--- Text extract ---

In cotidianis precibus () is a motu proprio from Pope Pius XII dated 24 March 1945, regarding the new Latin translation of the Psalm to be used in the liturgy.

The Latin translation used hitherto had in earlier times been the one made from the Greek Septuagint by Jerome. According to the Pope, Jerome also realised that there must have been flaws in this translation of a translation, and that is why he translated the psalms directly from the Hebrew. However, this latter translations from the original Hebrew did not find its way into the tradition of the Catholic Church, while the Latin translation of the Septuagint became the common translation. This translation from the Septuagint was added to the breviary of Pope Pius V. Only in the course of the centuries, the Pope says, has the full richness of the original texts (in Hebrew) become apparent, especially through translations made - with the permission of the ecclesiastical authorities - directly from Hebrew into various vernacular languages.

--- Data lines ---

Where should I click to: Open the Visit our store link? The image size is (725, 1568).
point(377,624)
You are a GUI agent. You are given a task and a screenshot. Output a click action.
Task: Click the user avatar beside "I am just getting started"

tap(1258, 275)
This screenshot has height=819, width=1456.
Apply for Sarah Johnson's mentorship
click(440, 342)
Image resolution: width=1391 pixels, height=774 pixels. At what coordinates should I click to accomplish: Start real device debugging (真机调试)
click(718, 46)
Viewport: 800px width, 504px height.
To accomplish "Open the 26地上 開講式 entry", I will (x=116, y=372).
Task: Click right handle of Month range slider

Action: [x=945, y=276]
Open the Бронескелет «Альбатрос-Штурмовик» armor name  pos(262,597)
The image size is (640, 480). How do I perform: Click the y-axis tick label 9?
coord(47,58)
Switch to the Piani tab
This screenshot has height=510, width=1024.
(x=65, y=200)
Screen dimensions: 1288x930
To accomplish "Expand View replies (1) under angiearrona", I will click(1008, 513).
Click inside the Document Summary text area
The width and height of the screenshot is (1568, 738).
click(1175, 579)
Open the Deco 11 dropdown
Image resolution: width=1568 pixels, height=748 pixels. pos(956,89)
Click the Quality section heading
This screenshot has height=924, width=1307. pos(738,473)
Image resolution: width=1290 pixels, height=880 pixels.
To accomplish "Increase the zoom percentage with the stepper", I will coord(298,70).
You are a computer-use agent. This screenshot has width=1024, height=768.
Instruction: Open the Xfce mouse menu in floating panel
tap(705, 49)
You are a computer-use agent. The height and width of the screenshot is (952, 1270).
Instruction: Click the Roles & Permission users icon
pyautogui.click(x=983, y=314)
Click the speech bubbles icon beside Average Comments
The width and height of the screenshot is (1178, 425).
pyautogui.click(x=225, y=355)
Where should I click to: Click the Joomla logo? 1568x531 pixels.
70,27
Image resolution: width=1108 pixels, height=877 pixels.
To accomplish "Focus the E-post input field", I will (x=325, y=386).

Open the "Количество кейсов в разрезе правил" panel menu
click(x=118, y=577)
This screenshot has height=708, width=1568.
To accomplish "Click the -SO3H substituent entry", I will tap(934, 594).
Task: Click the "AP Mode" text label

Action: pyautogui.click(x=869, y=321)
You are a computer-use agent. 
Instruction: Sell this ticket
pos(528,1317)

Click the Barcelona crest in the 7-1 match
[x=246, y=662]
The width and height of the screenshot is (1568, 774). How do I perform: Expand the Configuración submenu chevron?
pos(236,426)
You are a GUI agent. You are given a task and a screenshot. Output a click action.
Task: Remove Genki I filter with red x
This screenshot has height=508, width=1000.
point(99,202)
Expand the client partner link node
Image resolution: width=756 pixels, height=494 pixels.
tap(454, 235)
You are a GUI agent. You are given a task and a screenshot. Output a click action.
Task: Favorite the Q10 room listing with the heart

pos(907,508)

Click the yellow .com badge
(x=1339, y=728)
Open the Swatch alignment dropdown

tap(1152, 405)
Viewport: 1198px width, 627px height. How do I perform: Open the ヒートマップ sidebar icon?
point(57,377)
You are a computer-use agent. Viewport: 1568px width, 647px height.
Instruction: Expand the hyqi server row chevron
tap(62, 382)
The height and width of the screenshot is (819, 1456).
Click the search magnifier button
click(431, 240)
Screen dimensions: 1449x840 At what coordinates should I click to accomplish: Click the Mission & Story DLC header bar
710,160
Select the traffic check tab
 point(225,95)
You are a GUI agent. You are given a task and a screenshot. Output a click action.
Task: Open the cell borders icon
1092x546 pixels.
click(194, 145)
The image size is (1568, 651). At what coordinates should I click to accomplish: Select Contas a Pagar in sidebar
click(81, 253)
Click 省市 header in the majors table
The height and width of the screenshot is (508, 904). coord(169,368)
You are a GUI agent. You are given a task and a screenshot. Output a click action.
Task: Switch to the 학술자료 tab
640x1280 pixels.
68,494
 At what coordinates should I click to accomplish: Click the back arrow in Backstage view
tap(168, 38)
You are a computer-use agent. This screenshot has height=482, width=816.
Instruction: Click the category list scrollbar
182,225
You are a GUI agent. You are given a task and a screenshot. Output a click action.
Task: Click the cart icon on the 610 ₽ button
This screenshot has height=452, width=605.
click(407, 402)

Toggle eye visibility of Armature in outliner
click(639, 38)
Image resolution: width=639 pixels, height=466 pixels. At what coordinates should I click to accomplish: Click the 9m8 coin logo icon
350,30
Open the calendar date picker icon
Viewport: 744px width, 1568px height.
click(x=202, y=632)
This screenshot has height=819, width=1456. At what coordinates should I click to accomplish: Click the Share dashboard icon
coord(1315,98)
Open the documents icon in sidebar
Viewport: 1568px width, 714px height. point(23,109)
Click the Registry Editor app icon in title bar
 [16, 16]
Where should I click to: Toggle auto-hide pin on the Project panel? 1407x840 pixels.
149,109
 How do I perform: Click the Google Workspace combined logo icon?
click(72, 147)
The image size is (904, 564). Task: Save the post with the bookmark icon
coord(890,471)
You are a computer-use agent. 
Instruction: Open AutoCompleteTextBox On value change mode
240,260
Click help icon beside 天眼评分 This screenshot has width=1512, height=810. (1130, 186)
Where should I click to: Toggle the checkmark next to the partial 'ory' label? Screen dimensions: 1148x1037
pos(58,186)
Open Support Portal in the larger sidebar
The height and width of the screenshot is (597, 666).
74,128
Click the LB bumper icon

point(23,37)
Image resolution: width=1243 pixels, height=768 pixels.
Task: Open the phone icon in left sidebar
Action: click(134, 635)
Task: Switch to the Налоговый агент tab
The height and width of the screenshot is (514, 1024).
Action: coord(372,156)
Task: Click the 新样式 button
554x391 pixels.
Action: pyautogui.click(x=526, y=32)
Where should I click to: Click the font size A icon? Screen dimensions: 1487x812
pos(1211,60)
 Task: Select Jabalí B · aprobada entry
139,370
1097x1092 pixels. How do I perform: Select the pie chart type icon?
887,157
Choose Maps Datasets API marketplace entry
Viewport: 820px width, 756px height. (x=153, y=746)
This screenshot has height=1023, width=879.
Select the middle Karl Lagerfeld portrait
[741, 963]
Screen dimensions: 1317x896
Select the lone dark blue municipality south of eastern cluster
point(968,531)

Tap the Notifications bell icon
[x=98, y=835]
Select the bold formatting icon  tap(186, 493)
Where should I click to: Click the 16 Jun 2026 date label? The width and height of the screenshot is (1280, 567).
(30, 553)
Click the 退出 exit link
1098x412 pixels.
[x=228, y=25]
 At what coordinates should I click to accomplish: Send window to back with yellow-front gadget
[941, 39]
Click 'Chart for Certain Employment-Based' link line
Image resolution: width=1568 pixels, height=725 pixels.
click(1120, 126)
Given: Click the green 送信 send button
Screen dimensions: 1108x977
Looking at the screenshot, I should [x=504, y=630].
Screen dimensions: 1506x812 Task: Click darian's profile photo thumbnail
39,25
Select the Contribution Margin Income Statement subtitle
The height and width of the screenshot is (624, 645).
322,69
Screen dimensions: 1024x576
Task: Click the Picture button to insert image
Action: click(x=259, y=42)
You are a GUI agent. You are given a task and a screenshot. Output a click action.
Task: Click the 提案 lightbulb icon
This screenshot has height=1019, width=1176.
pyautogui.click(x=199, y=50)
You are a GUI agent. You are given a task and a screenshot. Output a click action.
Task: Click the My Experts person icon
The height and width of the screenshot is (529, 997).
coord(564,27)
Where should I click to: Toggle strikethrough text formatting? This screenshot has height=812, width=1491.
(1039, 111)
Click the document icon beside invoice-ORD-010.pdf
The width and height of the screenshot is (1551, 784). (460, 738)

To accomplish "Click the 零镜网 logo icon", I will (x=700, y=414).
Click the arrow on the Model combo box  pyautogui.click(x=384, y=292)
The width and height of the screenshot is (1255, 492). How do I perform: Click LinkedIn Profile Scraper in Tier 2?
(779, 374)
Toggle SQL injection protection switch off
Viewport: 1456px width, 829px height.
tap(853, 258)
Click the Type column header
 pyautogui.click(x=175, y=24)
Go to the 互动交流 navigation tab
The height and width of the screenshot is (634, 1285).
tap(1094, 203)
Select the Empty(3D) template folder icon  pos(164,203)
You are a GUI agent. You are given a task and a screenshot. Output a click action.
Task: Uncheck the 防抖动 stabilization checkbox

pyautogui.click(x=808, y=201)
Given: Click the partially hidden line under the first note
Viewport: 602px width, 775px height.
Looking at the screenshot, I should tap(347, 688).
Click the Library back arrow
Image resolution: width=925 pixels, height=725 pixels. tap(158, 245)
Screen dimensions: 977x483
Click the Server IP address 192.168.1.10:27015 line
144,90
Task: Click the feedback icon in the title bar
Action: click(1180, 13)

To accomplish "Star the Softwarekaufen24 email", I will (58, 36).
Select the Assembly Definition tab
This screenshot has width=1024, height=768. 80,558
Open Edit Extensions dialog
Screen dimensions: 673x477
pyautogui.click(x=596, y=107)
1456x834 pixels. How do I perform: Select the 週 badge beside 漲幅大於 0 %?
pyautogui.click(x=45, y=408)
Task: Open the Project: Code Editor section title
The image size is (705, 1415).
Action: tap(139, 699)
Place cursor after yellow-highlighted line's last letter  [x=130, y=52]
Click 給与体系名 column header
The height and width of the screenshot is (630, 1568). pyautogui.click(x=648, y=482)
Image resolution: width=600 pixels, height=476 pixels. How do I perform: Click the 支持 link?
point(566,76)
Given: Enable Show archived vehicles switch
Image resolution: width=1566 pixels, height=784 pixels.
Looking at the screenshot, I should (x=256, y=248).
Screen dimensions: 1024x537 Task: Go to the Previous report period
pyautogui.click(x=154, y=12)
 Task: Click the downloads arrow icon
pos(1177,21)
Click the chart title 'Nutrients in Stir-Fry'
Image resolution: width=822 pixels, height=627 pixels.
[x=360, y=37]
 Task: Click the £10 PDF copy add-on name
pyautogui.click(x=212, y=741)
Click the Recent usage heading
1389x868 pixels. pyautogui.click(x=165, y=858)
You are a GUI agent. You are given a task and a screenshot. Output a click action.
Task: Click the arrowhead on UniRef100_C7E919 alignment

---

## [Your objective]
Decide whether each of the following statements agrees with the text on the motu proprio In cotidianis precibus, answering yes or no and quoting the words from the text that settle it. 1. The motu proprio is dated 24 March 1945. 2. Jerome's translation made directly from the Hebrew became the common translation. 3. The translation from the Septuagint was added to the breviary of Pope Pius V.

## [Full answer]
1. Yes: "dated 24 March 1945"
2. No: "while the Latin translation of the Septuagint became the common translation"
3. Yes: "This translation from the Septuagint was added to the breviary of Pope Pius V."